**Exercise instructions**
The output is the lines below from the one with "Given: Click Show All downloads button" through the one with "The image size is (1468, 683).", both included, printed exactly and with no other line.

**Data shown**

________________________________________

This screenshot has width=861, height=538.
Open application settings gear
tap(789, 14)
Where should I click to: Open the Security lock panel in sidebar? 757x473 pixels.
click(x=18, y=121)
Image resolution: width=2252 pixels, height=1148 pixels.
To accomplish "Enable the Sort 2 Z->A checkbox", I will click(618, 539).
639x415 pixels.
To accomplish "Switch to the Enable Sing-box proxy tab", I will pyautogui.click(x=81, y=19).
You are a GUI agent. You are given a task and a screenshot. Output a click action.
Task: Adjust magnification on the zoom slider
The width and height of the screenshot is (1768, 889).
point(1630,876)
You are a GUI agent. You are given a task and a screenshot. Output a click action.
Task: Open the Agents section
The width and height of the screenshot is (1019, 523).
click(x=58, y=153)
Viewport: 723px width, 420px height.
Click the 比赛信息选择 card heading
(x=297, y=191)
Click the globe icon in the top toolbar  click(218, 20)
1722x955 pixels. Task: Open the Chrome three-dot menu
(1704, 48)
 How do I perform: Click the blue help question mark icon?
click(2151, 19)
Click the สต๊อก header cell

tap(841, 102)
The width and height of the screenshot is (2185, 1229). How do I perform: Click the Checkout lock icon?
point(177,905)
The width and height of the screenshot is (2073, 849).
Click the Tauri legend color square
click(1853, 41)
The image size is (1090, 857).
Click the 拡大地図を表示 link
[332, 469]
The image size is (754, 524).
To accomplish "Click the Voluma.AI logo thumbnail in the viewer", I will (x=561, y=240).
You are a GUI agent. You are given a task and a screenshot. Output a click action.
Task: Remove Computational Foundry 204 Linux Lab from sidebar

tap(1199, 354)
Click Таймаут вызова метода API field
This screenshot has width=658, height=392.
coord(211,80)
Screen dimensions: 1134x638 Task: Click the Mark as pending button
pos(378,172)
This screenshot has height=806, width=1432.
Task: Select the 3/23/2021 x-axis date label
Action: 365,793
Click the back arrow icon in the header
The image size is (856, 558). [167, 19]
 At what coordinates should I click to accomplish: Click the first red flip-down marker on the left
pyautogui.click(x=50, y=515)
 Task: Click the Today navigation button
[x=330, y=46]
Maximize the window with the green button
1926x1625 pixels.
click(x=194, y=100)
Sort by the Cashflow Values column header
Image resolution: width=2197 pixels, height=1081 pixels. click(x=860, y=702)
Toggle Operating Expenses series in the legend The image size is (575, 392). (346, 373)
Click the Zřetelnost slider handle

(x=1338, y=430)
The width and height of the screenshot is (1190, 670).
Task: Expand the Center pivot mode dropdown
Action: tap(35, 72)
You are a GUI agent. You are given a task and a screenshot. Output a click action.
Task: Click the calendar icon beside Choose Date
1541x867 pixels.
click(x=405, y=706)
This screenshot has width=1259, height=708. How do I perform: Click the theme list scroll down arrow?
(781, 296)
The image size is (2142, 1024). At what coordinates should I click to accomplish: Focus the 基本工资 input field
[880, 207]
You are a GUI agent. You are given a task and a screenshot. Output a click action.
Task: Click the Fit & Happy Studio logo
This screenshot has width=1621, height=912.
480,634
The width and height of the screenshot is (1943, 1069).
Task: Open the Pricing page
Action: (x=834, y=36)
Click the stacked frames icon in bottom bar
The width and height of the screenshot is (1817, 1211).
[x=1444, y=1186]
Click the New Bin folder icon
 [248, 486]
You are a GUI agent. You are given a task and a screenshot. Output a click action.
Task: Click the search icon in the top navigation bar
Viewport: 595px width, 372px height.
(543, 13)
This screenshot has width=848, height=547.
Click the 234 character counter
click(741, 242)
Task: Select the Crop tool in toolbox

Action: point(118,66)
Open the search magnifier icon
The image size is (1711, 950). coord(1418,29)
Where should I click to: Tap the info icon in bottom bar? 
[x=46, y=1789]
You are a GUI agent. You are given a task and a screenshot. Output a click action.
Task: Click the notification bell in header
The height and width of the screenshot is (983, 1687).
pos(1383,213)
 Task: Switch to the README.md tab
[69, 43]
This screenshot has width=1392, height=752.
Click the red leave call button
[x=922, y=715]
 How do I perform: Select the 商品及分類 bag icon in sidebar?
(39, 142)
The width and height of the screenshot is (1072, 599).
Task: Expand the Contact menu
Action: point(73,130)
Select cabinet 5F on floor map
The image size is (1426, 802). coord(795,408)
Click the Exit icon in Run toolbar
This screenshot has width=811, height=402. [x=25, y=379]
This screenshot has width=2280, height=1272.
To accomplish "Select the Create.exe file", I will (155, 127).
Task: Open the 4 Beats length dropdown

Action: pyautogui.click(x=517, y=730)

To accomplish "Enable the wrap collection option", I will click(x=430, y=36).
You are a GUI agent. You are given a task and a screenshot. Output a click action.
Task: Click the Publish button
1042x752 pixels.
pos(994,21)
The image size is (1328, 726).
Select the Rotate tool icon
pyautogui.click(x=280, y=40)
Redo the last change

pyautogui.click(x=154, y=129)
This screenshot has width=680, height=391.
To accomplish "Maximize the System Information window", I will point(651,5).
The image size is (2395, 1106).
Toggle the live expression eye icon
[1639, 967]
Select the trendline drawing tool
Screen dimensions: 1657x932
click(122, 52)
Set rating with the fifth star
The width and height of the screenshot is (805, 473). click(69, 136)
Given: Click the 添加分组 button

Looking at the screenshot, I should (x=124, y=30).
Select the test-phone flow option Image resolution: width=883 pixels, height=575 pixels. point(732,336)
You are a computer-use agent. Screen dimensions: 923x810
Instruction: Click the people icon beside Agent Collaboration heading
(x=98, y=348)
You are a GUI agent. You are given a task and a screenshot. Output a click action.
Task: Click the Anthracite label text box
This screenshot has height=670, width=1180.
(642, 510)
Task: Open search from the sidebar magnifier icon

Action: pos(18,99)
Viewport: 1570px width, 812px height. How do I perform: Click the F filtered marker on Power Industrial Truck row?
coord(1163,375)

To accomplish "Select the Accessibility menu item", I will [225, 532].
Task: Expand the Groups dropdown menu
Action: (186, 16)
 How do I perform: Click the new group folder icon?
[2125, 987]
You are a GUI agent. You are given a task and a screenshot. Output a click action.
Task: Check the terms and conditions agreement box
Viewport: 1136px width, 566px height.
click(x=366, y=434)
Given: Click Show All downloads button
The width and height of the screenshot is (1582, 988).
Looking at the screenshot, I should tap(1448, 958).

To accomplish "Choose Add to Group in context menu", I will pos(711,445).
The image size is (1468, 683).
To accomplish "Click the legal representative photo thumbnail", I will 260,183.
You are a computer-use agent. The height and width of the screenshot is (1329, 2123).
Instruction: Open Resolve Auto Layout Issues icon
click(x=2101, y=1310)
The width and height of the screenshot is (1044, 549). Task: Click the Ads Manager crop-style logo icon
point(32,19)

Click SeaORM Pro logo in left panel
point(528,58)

________________________________________

**Finished task**
Given: Click Show All downloads button
The width and height of the screenshot is (1582, 988).
Looking at the screenshot, I should tap(1448, 958).

To accomplish "Choose Add to Group in context menu", I will pos(711,445).
The image size is (1468, 683).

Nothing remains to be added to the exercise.